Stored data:
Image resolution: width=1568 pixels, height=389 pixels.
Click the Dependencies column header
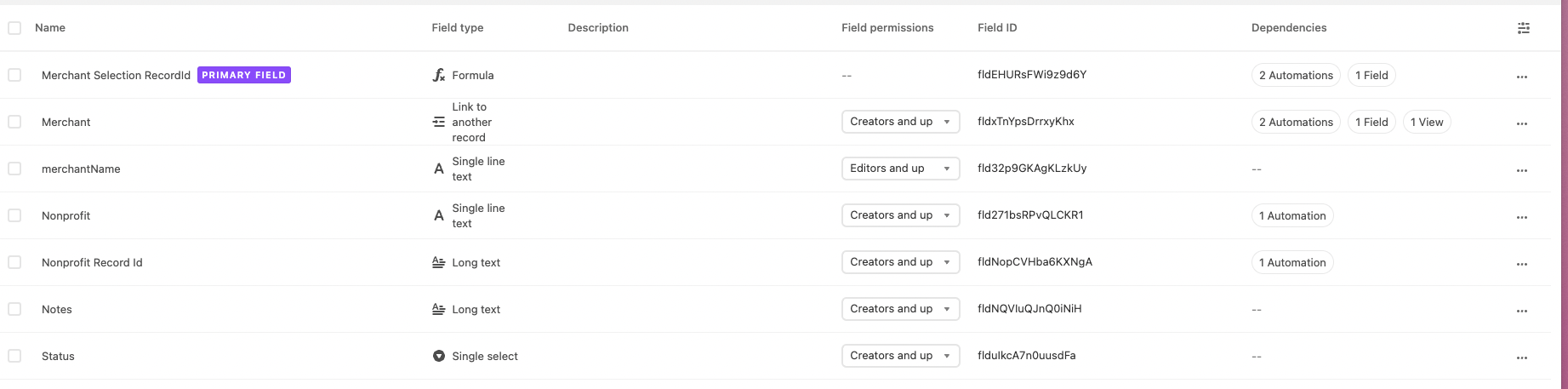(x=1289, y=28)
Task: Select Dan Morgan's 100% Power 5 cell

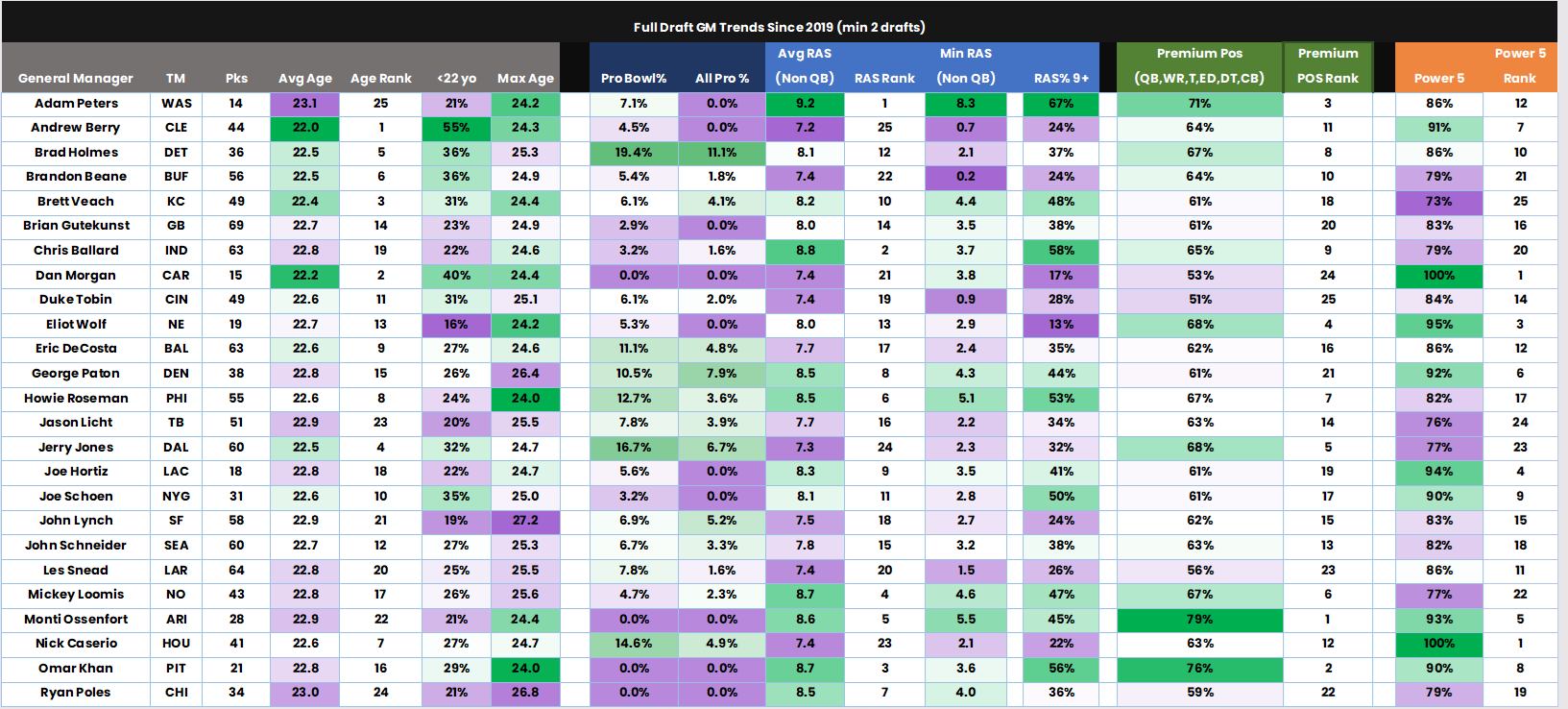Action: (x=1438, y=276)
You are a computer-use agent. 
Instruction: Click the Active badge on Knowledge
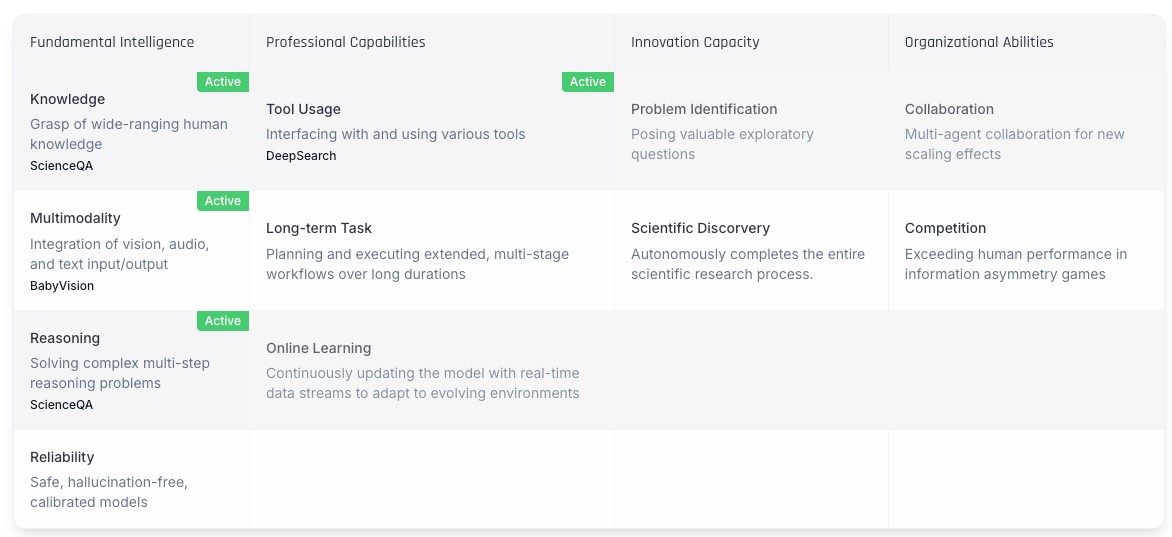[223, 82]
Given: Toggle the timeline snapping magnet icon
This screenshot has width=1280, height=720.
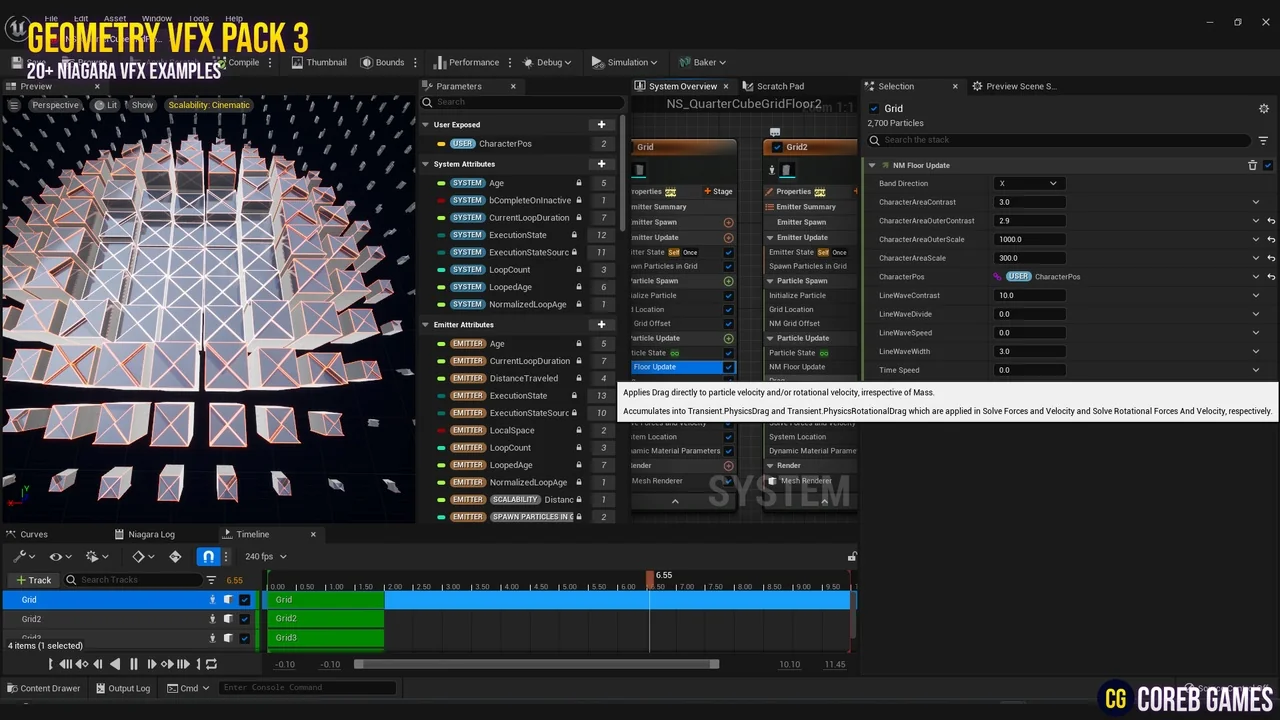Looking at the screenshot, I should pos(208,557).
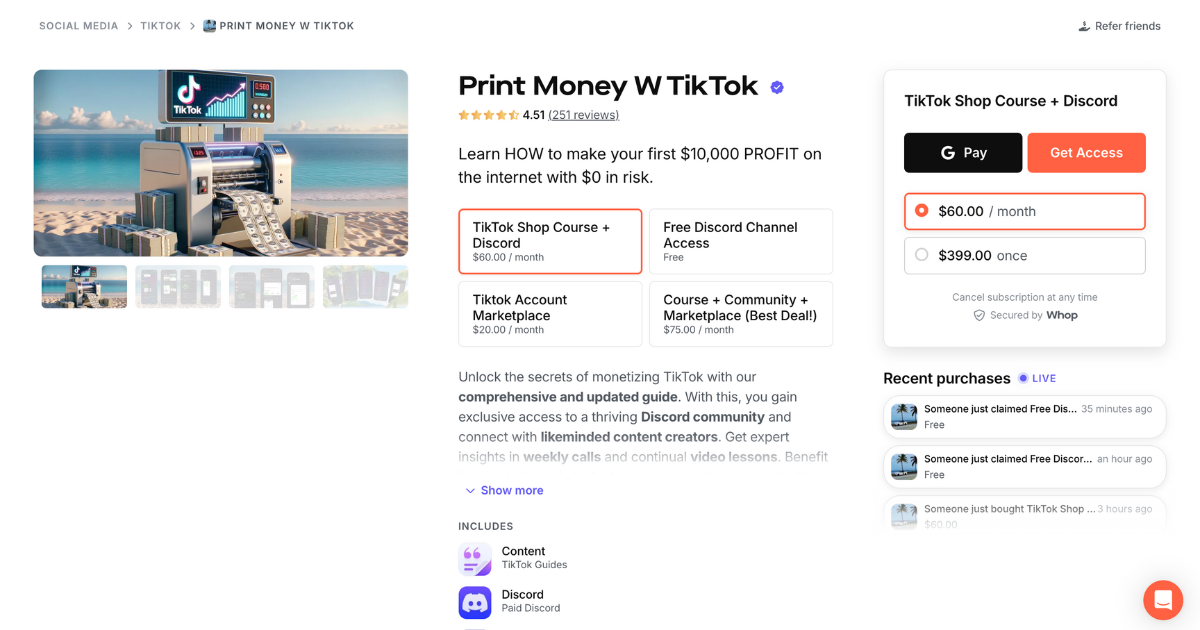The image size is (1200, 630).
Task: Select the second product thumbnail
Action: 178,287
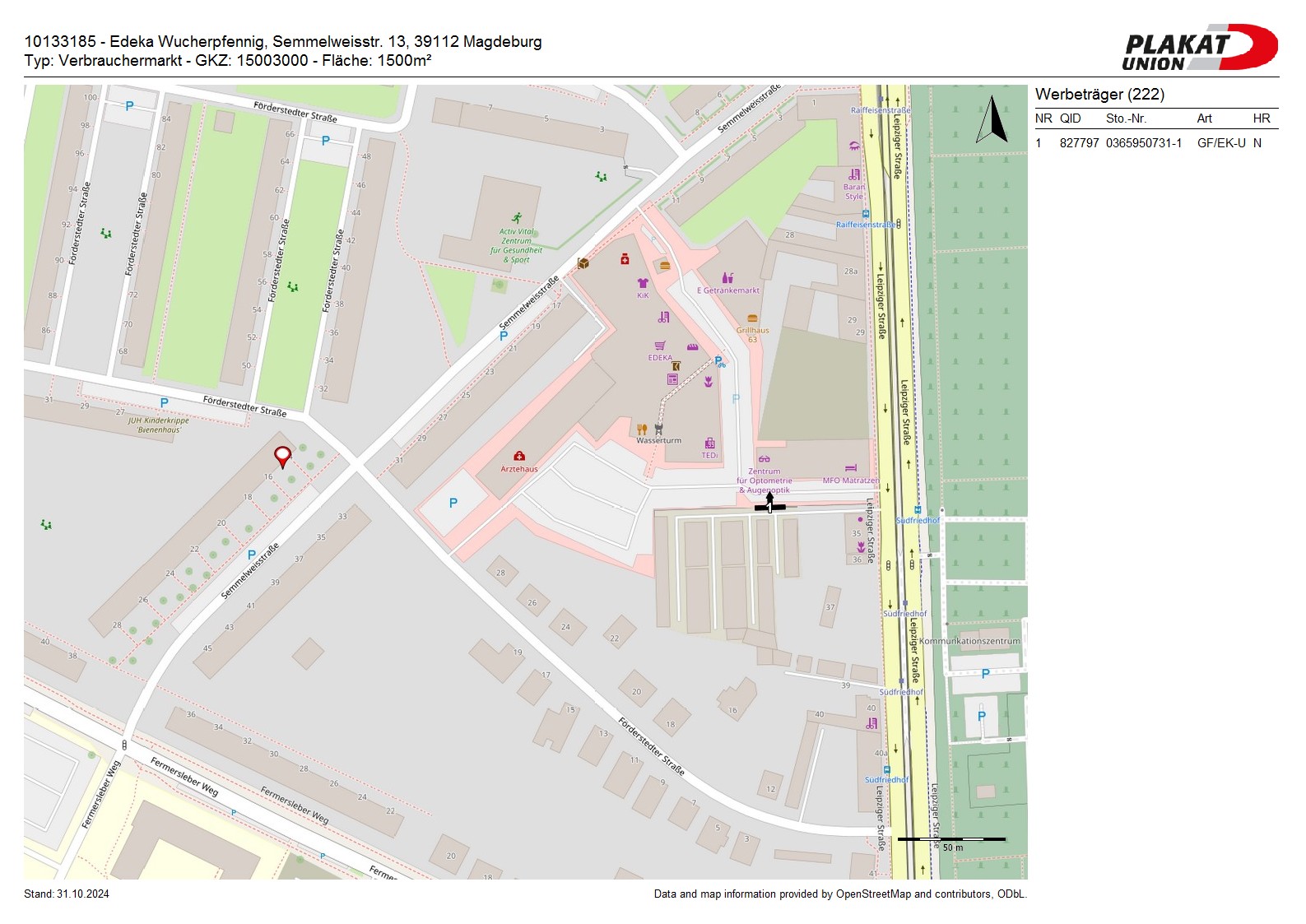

Problem to solve:
Exact copies of all the entries are needed; output them without the pictures.

Solution to this problem:
Image resolution: width=1568 pixels, height=389 pixels.
Click the Dependencies column header
(x=1289, y=28)
Task: Select Dan Morgan's 100% Power 5 cell

Action: (x=1438, y=276)
You are a computer-use agent. 
Instruction: Click the Active badge on Knowledge
[223, 82]
Given: Toggle the timeline snapping magnet icon
This screenshot has width=1280, height=720.
Looking at the screenshot, I should pos(208,557).
The image size is (1200, 630).
Task: Select the second product thumbnail
Action: 178,287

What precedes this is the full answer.